As Eilis O’Hanlon explains in her review of Elkin’s new book in The Independent this morning: “Writers have always celebrated the benefits of a good walk, but there are different types of walkers. At one extreme, there is the purposeful walker with a definite destination, no dawdling allowed. At the other there is what the French call a flâneur. That is to say, ‘one who wanders aimlessly.'” [As it happens, the word flâneur appeared in another article today, in another review of another book — this time by the writer/photographer/artist Teju Cole. John Yau writes in his Hyperallergic piece: “As a novelist, Cole has been described as a postcolonial flâneur who is receptive to (is able to channel) the stories of the disenfranchised.”]

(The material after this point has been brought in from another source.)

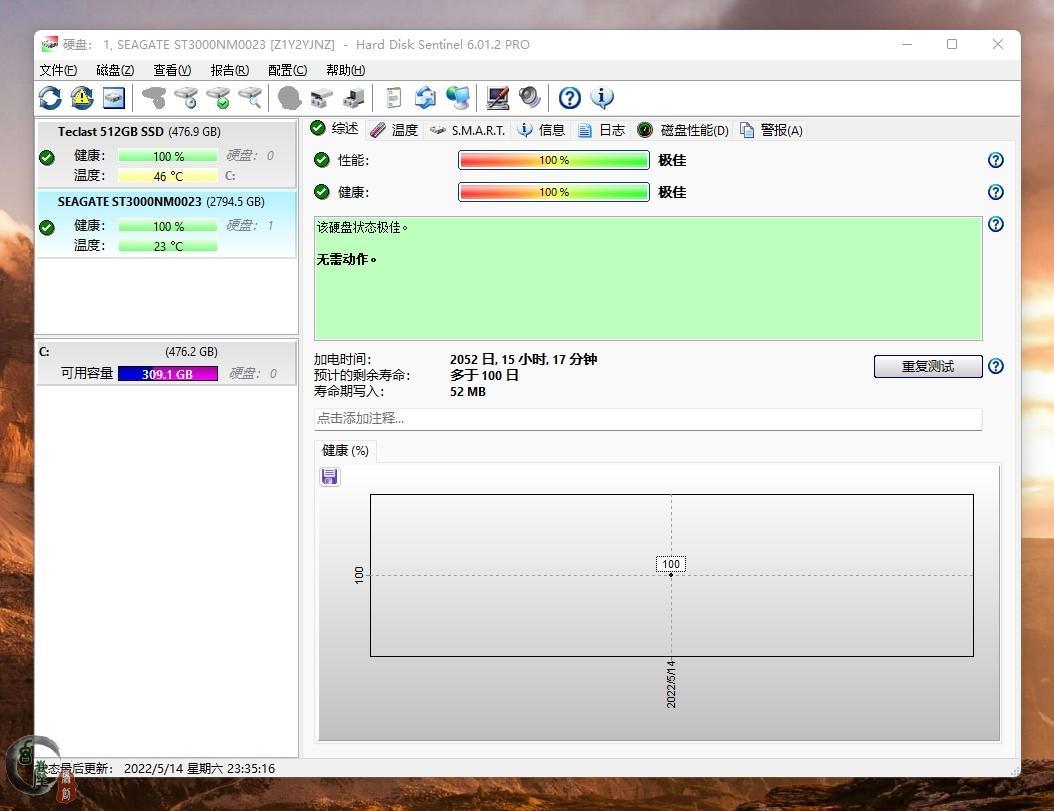This screenshot has width=1054, height=811.
Task: Save the health chart with floppy icon
Action: (x=330, y=477)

The Oxford English Dictionary defines the word flâneur as “a man who saunters around observing society.” Notice it’s “a man” who does the sauntering, not just anyone. And this is what’s at the heart — and in the title — of the new book by Lauren Elkin, titled Flâneuse: Women Walk the City in Paris, New York, Tokyo, Venice and London, that is discussed in the two British newspapers. As the introduction to her piece in The Guardian reads:
The flâneur – the keen-eyed stroller who chronicles the minutiae of city life – has long been seen as a man’s role. From Virginia Woolf to Martha Gellhorn, it’s time we recognised the vital, transgressive work of the flâneuse.
Elkin goes on to explain: “[T]he flâneur, a figure of privilege and leisure, with the time and money to amble around the city at will. He is both stimulated and agitated by the buzz and hum of the city, the crowd; he is both part of and separate from the urban spectacle, both actor and observer. … He is also, always, a man. It’s strange: for as long as there have been cities, there have been women living in them, yet if we want to know what it’s like to walk thoughtfully in the city, there is only a long tradition of writing by men that tells us, stretching from Thomas De Quincey to André Breton to Will Self. But if we want to know how women experience the city? The flâneuse, if she can be said to exist, must be a streetwalker or a homeless woman, or some other unfortunate whose circumstances have forced her onto the street. Today, when most women you meet in the city have a tale or two of street harassment to tell, the notion of wandering the streets alone seems a fraught proposition. … This, perhaps, explains why there is so little attention paid to writing by women about walking in cities: most people assume it doesn’t exist, or is the exception that proves the rule.”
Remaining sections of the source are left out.